#### Task description:
Which lines in the items below contain the word "icon"? Copy each of them out, treating uppercase and lowercase as different.

(Data pulled from a collection)

+-------+

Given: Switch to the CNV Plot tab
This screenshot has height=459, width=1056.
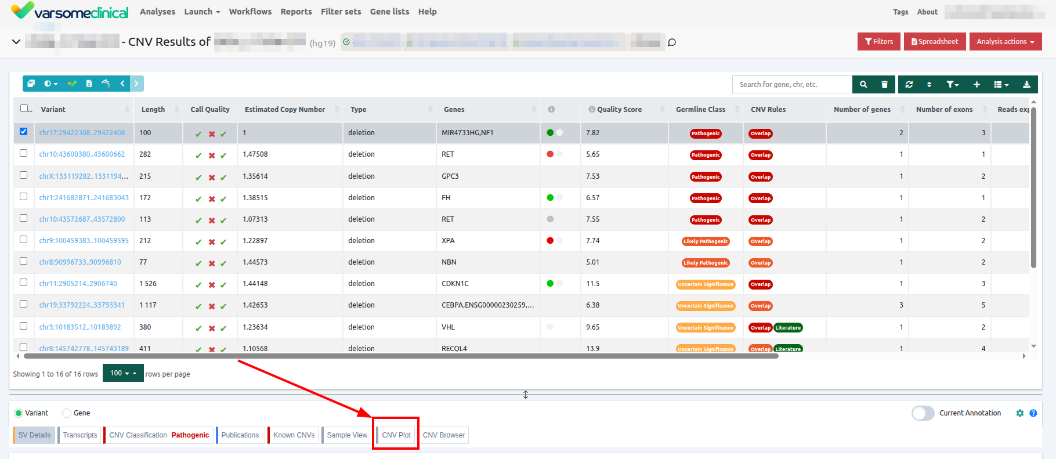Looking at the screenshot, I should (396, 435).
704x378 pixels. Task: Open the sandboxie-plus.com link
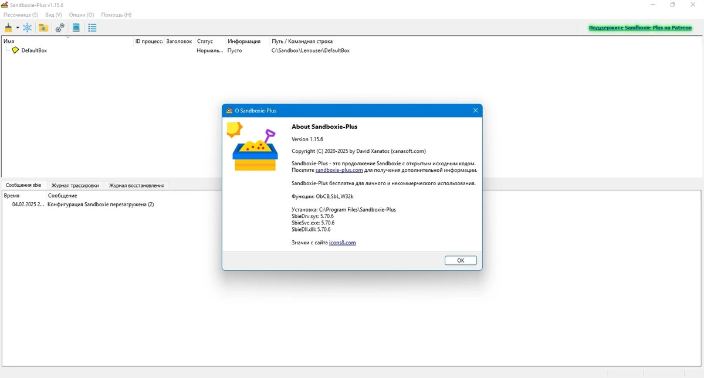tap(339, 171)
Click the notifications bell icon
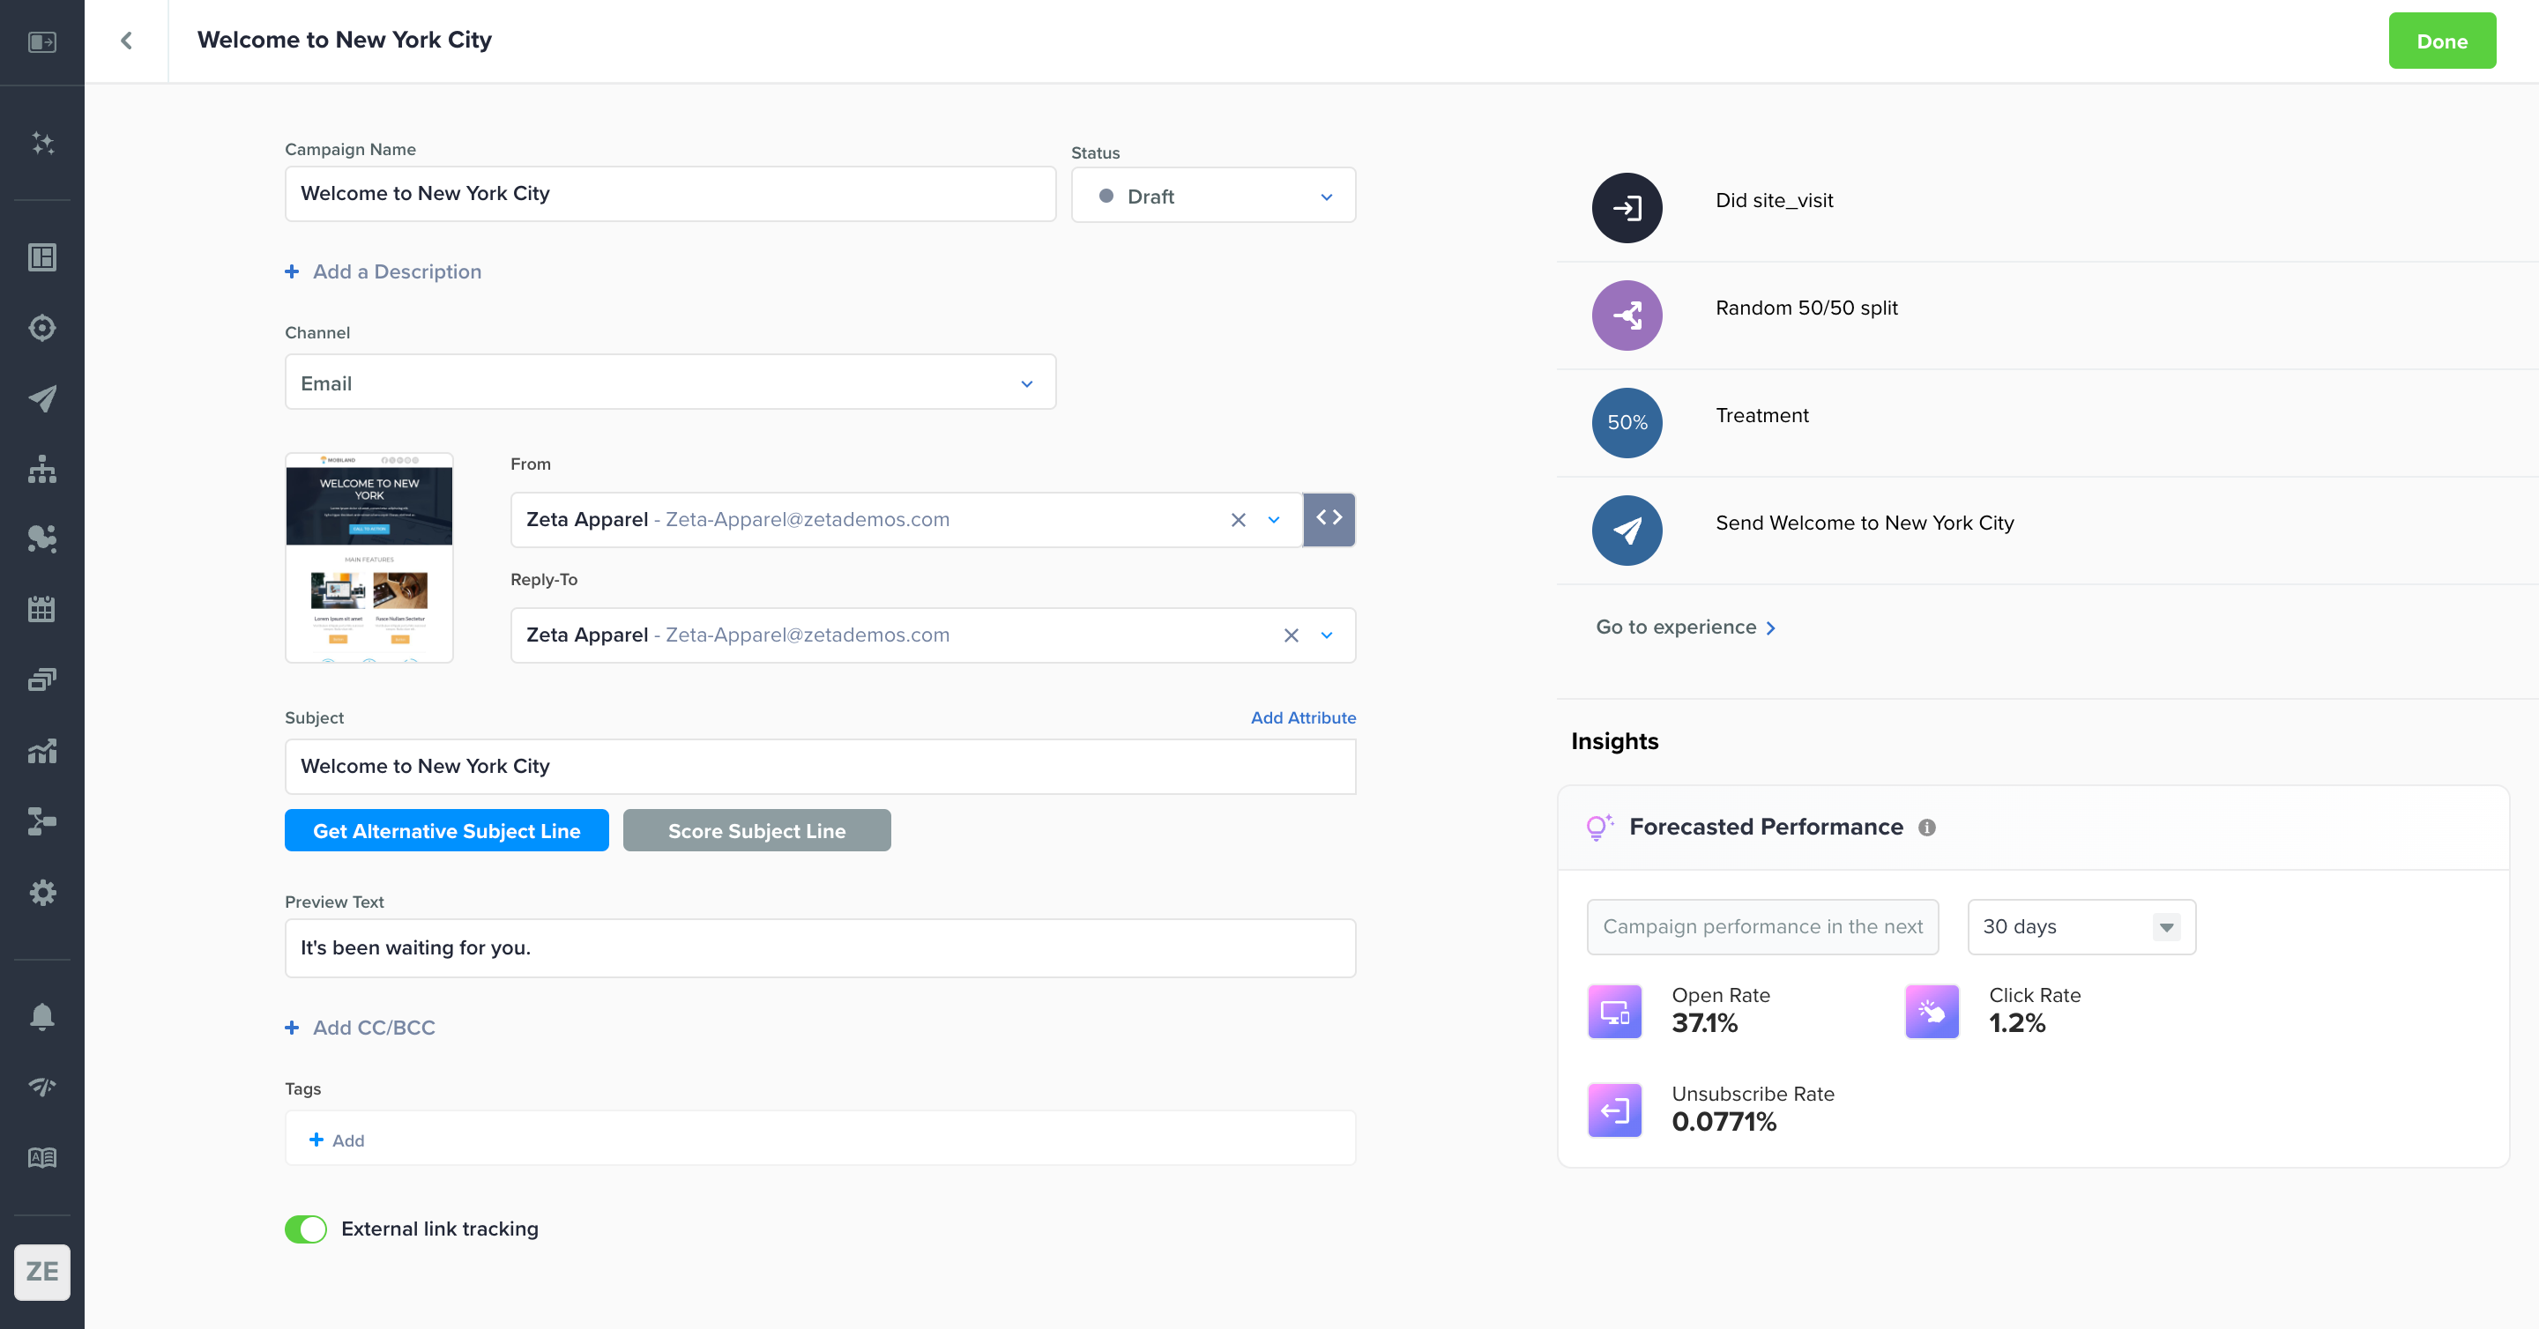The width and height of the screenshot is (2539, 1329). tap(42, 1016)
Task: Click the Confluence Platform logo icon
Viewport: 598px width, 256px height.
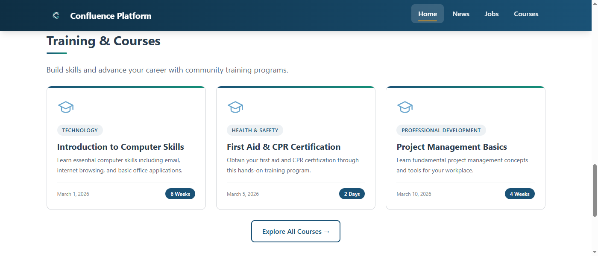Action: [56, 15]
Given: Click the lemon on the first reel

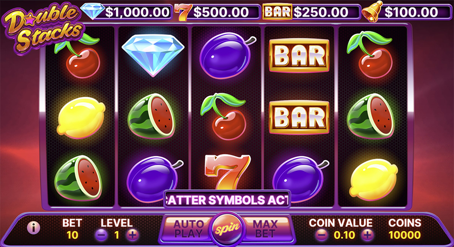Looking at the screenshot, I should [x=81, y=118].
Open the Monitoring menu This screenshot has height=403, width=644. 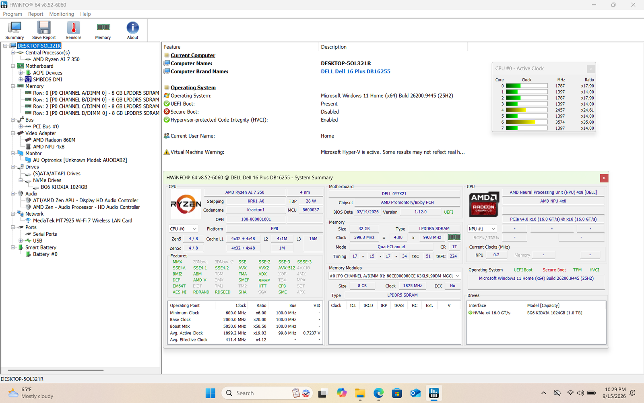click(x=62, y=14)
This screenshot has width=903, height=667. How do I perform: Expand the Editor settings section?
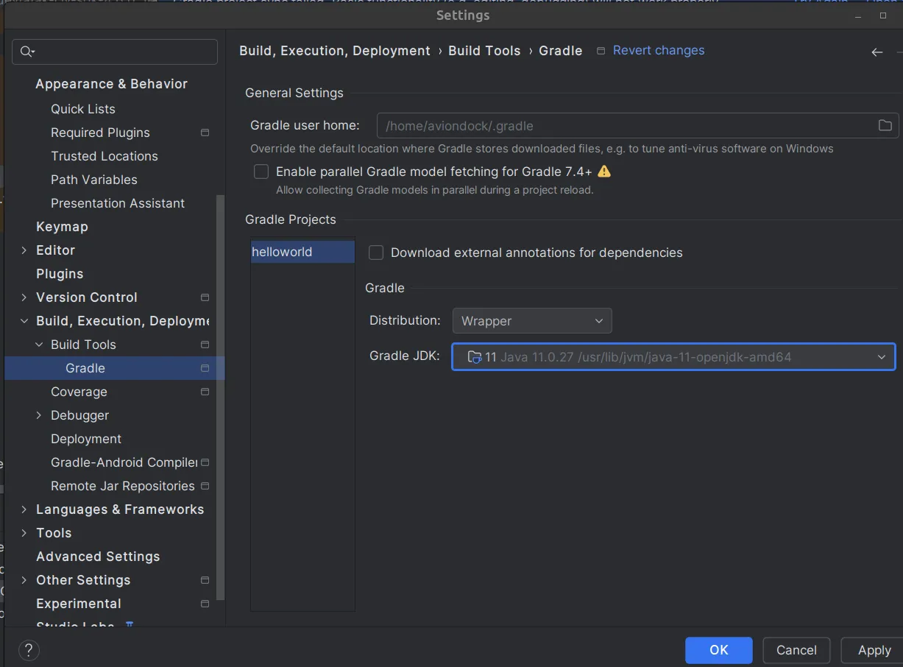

+-------+

#### Task response:
Click the notifications bell icon
Task: Click the Confluence Platform logo icon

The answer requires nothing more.